Retype the complete listing without any change.
---
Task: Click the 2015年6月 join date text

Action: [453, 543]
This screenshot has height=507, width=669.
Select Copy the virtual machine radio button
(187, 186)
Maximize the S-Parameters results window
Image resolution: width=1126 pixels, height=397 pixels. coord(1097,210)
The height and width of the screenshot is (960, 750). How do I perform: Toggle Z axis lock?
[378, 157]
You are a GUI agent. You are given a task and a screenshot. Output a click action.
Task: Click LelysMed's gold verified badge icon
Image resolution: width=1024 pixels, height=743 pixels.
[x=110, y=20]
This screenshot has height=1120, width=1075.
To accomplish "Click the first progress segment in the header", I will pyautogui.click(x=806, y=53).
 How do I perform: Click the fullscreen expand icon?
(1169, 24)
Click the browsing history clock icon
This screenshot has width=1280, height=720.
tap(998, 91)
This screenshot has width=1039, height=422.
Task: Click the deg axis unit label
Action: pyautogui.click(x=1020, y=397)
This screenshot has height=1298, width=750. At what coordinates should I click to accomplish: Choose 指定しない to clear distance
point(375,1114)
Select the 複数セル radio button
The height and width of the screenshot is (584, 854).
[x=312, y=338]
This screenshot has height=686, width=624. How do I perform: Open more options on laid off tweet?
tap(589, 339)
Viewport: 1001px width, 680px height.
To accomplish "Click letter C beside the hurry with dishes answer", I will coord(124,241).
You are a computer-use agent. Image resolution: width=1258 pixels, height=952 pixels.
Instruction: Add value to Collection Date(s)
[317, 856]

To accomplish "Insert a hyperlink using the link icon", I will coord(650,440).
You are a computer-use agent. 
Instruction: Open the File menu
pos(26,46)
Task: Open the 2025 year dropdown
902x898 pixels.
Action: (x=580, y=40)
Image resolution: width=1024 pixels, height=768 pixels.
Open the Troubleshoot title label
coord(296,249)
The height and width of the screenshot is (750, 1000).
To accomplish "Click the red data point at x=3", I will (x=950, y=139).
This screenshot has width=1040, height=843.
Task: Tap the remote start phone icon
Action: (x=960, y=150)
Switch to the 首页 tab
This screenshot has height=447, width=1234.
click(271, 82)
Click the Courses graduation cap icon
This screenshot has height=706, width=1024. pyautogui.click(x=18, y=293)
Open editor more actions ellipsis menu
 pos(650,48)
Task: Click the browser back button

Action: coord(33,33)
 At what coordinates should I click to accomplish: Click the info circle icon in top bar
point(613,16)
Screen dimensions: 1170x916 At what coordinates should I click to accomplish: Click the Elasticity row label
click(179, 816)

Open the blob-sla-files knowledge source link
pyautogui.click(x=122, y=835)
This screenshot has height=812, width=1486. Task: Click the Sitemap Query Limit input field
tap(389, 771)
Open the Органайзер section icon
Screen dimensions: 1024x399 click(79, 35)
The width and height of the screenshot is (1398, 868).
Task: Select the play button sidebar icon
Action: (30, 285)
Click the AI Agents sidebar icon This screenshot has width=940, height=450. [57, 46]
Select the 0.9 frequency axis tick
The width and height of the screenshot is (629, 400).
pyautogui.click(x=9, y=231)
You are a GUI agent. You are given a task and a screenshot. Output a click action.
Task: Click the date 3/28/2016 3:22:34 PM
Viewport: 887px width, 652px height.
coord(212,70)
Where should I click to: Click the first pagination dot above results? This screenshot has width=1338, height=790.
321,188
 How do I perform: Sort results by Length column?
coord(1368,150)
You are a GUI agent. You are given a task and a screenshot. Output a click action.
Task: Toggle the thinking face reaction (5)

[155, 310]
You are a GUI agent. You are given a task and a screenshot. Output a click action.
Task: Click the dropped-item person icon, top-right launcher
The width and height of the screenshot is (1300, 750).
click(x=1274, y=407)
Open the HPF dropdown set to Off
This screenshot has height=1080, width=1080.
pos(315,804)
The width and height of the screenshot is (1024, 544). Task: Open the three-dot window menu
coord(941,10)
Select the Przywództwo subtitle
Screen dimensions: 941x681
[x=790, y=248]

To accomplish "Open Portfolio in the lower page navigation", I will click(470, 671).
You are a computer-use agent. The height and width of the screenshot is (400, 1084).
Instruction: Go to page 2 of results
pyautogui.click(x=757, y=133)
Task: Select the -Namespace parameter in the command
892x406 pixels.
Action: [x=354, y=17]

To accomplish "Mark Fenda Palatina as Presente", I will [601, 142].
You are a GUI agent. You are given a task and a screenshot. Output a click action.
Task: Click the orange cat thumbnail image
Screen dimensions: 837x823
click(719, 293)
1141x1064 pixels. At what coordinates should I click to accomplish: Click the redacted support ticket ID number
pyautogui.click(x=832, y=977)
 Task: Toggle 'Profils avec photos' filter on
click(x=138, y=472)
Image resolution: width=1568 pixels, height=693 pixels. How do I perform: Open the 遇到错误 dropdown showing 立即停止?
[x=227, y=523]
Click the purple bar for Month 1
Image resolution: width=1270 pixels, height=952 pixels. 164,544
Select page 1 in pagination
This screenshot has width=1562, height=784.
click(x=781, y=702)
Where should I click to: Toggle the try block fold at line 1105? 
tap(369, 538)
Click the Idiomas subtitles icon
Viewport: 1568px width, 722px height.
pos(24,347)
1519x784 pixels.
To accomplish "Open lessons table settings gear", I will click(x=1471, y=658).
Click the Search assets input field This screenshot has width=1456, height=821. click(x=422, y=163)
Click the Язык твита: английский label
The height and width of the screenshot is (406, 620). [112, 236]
---
Answer for the task:
Task: Click the 2015年6月 join date text

Action: [453, 543]
This screenshot has height=507, width=669.
Select Copy the virtual machine radio button
(187, 186)
Maximize the S-Parameters results window
Image resolution: width=1126 pixels, height=397 pixels. coord(1097,210)
The height and width of the screenshot is (960, 750). How do I perform: Toggle Z axis lock?
[378, 157]
You are a GUI agent. You are given a task and a screenshot. Output a click action.
Task: Click LelysMed's gold verified badge icon
Image resolution: width=1024 pixels, height=743 pixels.
[x=110, y=20]
This screenshot has height=1120, width=1075.
To accomplish "Click the first progress segment in the header", I will pyautogui.click(x=806, y=53).
 How do I perform: Click the fullscreen expand icon?
(1169, 24)
Click the browsing history clock icon
This screenshot has width=1280, height=720.
tap(998, 91)
This screenshot has width=1039, height=422.
Task: Click the deg axis unit label
Action: pyautogui.click(x=1020, y=397)
This screenshot has height=1298, width=750. At what coordinates should I click to accomplish: Choose 指定しない to clear distance
point(375,1114)
Select the 複数セル radio button
The height and width of the screenshot is (584, 854).
[x=312, y=338]
This screenshot has height=686, width=624. How do I perform: Open more options on laid off tweet?
tap(589, 339)
Viewport: 1001px width, 680px height.
To accomplish "Click letter C beside the hurry with dishes answer", I will coord(124,241).
You are a computer-use agent. Image resolution: width=1258 pixels, height=952 pixels.
Instruction: Add value to Collection Date(s)
[317, 856]

To accomplish "Insert a hyperlink using the link icon", I will coord(650,440).
You are a computer-use agent. 
Instruction: Open the File menu
pos(26,46)
Task: Open the 2025 year dropdown
902x898 pixels.
Action: (x=580, y=40)
Image resolution: width=1024 pixels, height=768 pixels.
Open the Troubleshoot title label
coord(296,249)
The height and width of the screenshot is (750, 1000).
To accomplish "Click the red data point at x=3", I will (x=950, y=139).
This screenshot has width=1040, height=843.
Task: Tap the remote start phone icon
Action: (x=960, y=150)
Switch to the 首页 tab
This screenshot has height=447, width=1234.
click(271, 82)
Click the Courses graduation cap icon
This screenshot has height=706, width=1024. pyautogui.click(x=18, y=293)
Open editor more actions ellipsis menu
 pos(650,48)
Task: Click the browser back button

Action: coord(33,33)
 At what coordinates should I click to accomplish: Click the info circle icon in top bar
point(613,16)
Screen dimensions: 1170x916 At what coordinates should I click to accomplish: Click the Elasticity row label
click(179, 816)

Open the blob-sla-files knowledge source link
pyautogui.click(x=122, y=835)
This screenshot has height=812, width=1486. Task: Click the Sitemap Query Limit input field
tap(389, 771)
Open the Органайзер section icon
Screen dimensions: 1024x399 click(79, 35)
The width and height of the screenshot is (1398, 868).
Task: Select the play button sidebar icon
Action: (30, 285)
Click the AI Agents sidebar icon This screenshot has width=940, height=450. [57, 46]
Select the 0.9 frequency axis tick
The width and height of the screenshot is (629, 400).
pyautogui.click(x=9, y=231)
You are a GUI agent. You are given a task and a screenshot. Output a click action.
Task: Click the date 3/28/2016 3:22:34 PM
Viewport: 887px width, 652px height.
coord(212,70)
Where should I click to: Click the first pagination dot above results? This screenshot has width=1338, height=790.
321,188
 How do I perform: Sort results by Length column?
coord(1368,150)
You are a GUI agent. You are given a task and a screenshot. Output a click action.
Task: Toggle the thinking face reaction (5)

[155, 310]
You are a GUI agent. You are given a task and a screenshot. Output a click action.
Task: Click the dropped-item person icon, top-right launcher
The width and height of the screenshot is (1300, 750).
click(x=1274, y=407)
Open the HPF dropdown set to Off
This screenshot has height=1080, width=1080.
pos(315,804)
The width and height of the screenshot is (1024, 544). Task: Open the three-dot window menu
coord(941,10)
Select the Przywództwo subtitle
Screen dimensions: 941x681
[x=790, y=248]

To accomplish "Open Portfolio in the lower page navigation", I will click(470, 671).
You are a computer-use agent. The height and width of the screenshot is (400, 1084).
Instruction: Go to page 2 of results
pyautogui.click(x=757, y=133)
Task: Select the -Namespace parameter in the command
892x406 pixels.
Action: [x=354, y=17]

To accomplish "Mark Fenda Palatina as Presente", I will [601, 142].
You are a GUI agent. You are given a task and a screenshot. Output a click action.
Task: Click the orange cat thumbnail image
Screen dimensions: 837x823
click(719, 293)
1141x1064 pixels. At what coordinates should I click to accomplish: Click the redacted support ticket ID number
pyautogui.click(x=832, y=977)
 Task: Toggle 'Profils avec photos' filter on
click(x=138, y=472)
Image resolution: width=1568 pixels, height=693 pixels. How do I perform: Open the 遇到错误 dropdown showing 立即停止?
[x=227, y=523]
Click the purple bar for Month 1
Image resolution: width=1270 pixels, height=952 pixels. 164,544
Select page 1 in pagination
This screenshot has width=1562, height=784.
click(x=781, y=702)
Where should I click to: Toggle the try block fold at line 1105? 
tap(369, 538)
Click the Idiomas subtitles icon
Viewport: 1568px width, 722px height.
pos(24,347)
1519x784 pixels.
To accomplish "Open lessons table settings gear", I will click(x=1471, y=658).
Click the Search assets input field This screenshot has width=1456, height=821. click(x=422, y=163)
Click the Язык твита: английский label
The height and width of the screenshot is (406, 620). [112, 236]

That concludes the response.